An Adaptive High-Accuracy Terrain Phase Error Compensation Algorithm in GNSS-Based InBSAR via Multisatellite Collaborative Observations

The Global Navigation Satellite System (GNSS)-based Interferometric Bistatic Synthetic Aperture Radar (InBSAR) systems can retrieve 3-D deformation fields. However, the terrain phase error significantly deteriorates their accuracy. In this article, an adaptive high-accuracy terrain phase error compensation algorithm is proposed. First, based on the inherent simultaneous availability of multiple satellite signals, a multiangle SAR image association algorithm is proposed to obtain the observations of the same point from different angles, and image shift under different bistatic configurations is also eliminated here. Second, incorporating a nonrobust data extraction and discarding mechanism, an improved estimator is proposed, along with modified loss and weight functions, to robustly estimate terrain errors of persistent scatterers.

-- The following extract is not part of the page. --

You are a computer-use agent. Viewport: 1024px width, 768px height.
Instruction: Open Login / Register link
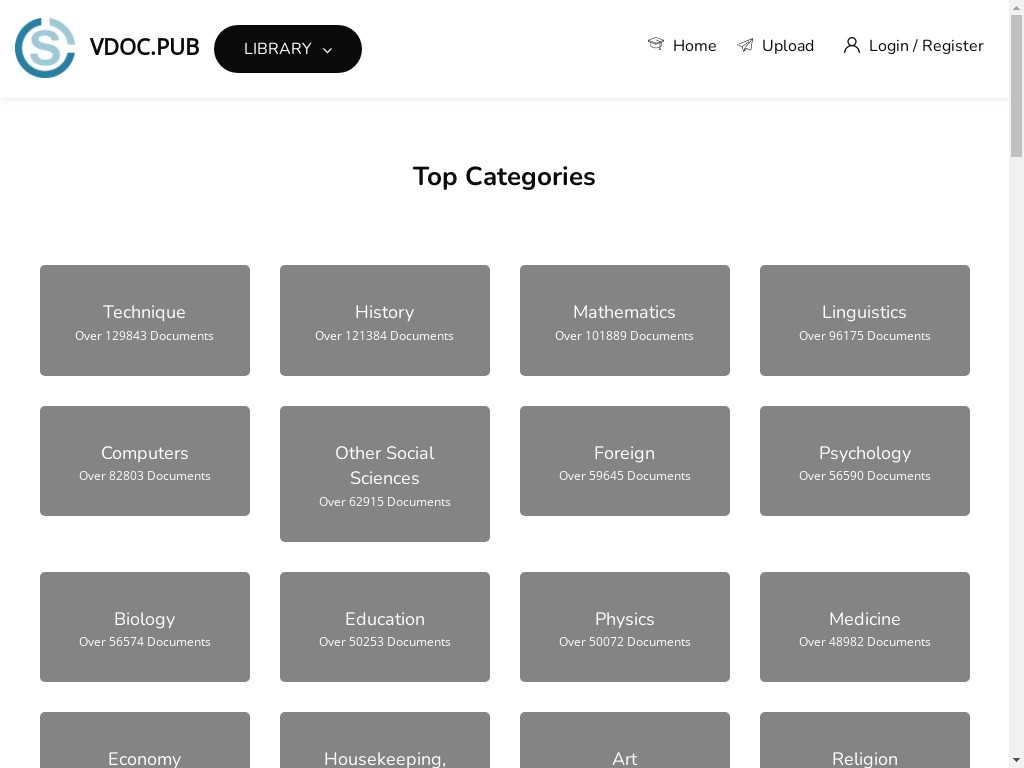point(925,46)
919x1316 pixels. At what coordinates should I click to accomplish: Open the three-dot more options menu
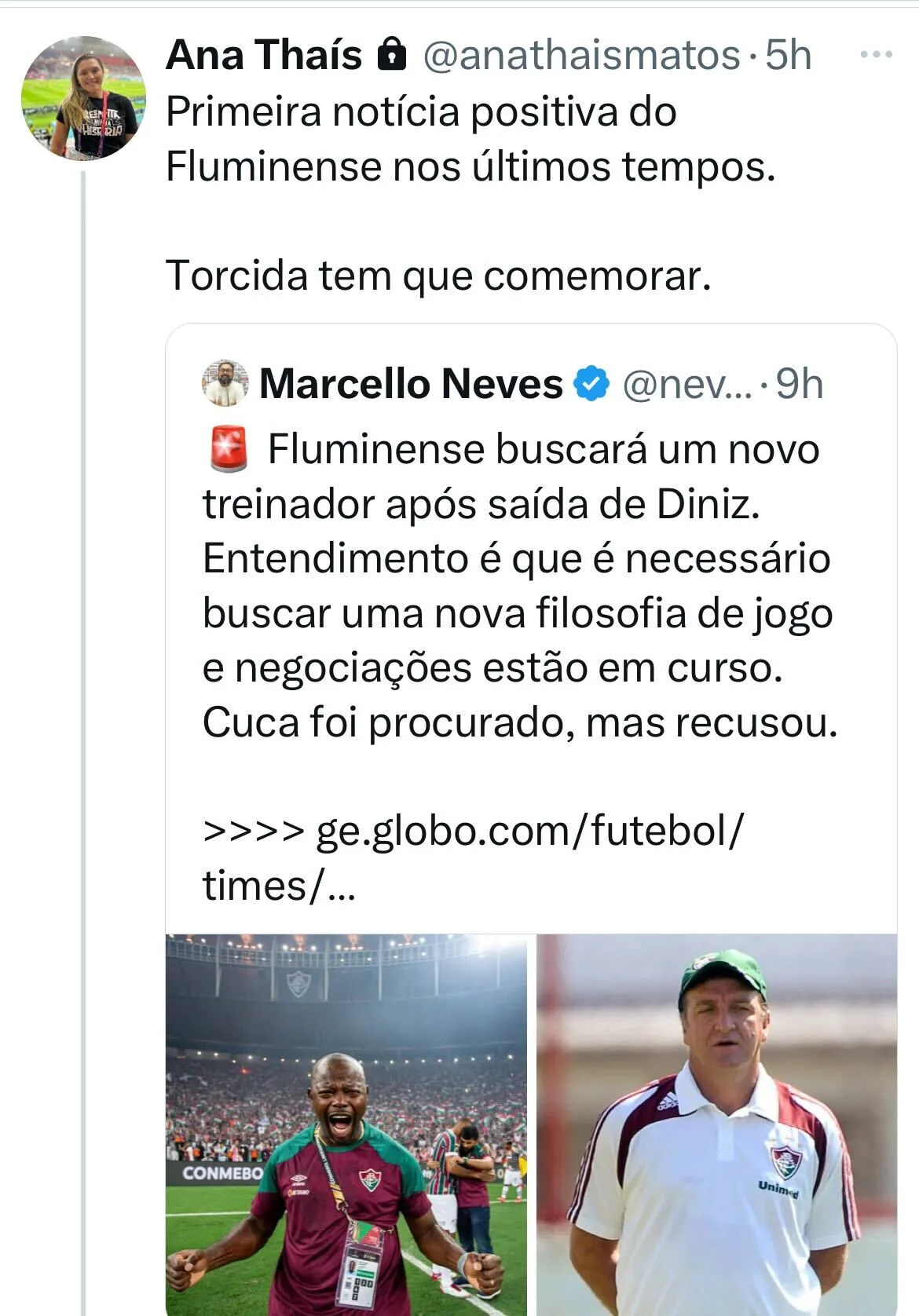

Third, since position dilution of precision (PDOP) can quantify the impact of multistatic configurations on 3-D deformation retrieval accuracy, a filter that considers both the PDOP and distances between the persistent scatterers named PDOP-Distance-weighted spatial filter is proposed to maximize the utilization of multisatellite collaborative observations and obtain the terrain errors of whole scene. The experimental data of five BeiDou satellites verify the proposed algorithm. The deformation measurements and terrain error estimations from GNSS-based InBSAR are compared with classical differential GNSS and autonomous aerial vehicles (AAV)-mounted light detection and ranging (LiDAR), both showing good consistency. These results prove the reliability of GNSS-InBSAR systems and indicate their great potential for deformation monitoring.